Honestly I never liked the "don't be evil" catchphrase when I was there exactly because evil was never defined, and in fact can't really be defined. Evil is a cartoon word, a meaningless abstraction.
My understanding is that actually, in the very beginning, it had a very specific intention related to the behaviour of Microsoft in the late 90s towards Netscape and how they disbanded the IE team in an attempt to stop the web from developing, something that had alienated a lot of people in the industry and especially in a company whose entire mission revolved around the web. However even by the time I'd arrived the phrase had become unmoored from that and within a few years it was common for people to be describing boring, anodyne business decisions as "evil" if they disagreed with them, like what the background colour of ads should be, or whether to reskin Gmail.
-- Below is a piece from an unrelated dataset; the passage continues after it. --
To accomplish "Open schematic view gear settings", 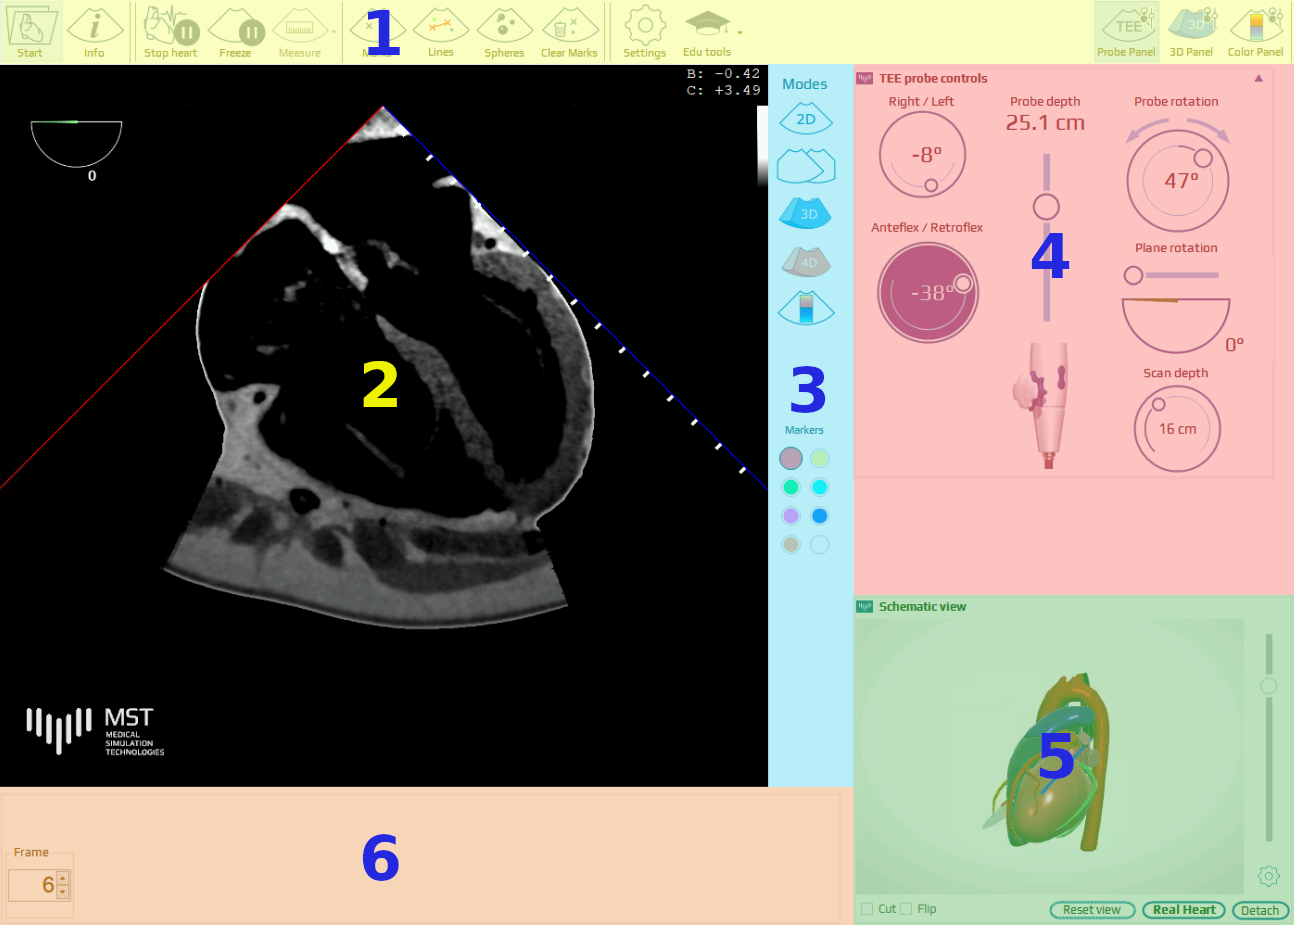I will coord(1268,876).
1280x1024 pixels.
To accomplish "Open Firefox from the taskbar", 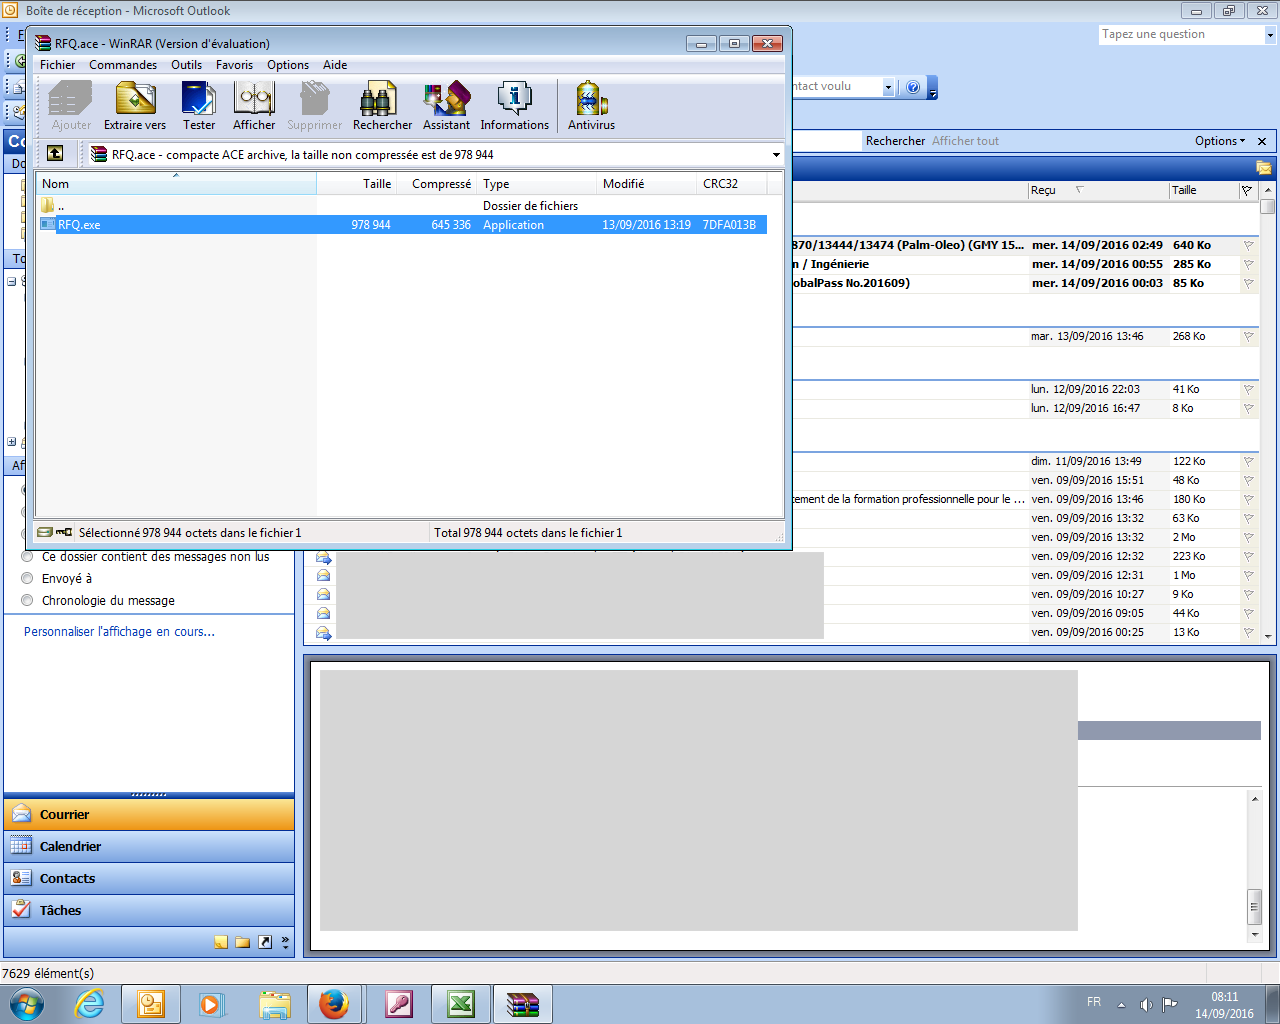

I very quickly learned to tune out accusations that something was "evil" at Google because it was always a petty complaint about nothing that could possibly do justice to the word.
I think Larry and Sergey were not comparable to the current leadership. They had strong, unusual opinions and were willing to defend them against criticism. They were willing to prove people wrong or overrule them in order to build the company Google became. When bolshie employees got up at TGIF and went on some epically unprofessional rant about miscellaneous nonsense like what was served for lunch that day, or how the new visual design for product X was evil, they'd just literally take the piss out of that person live in front of the company. And they were right to do so! Live by the sword, die by the sword. They were a million miles from the modern Google that appears to be apologise for its own existence the moment the militant leftist wing of their employee base fires up the outrage machine. L&S would tolerated that, which in hindsight was a mistake, but their decisions weren't affected by it.
There's a certain school of thought these days that tech companies should care more about the consequences of their work. I find that school to often be a cover for the left to demand that tech companies align those consequences more with their liking. When I joined Google it was a very libertarian place, my manager and the guy sent to train us were both hard-core and openly capitalist. The company did not pass judgement on its users or the web that it found, it merely made things easier to find. To the extent it made a moral judgement of humanity it was a positive one: give people information and the world will be a better place. To me that wasn't shallow, it was a philosophy of respect. The modern tech industry has been steadily attacked and overrun by people who have a very different outlook: humans are dumb, can't take care of themselves and we have a moral duty to manipulate them for their own good. That isn't caring about the consequences of their work, it's just a different take on it. And ultimately, one that leaves many people cold.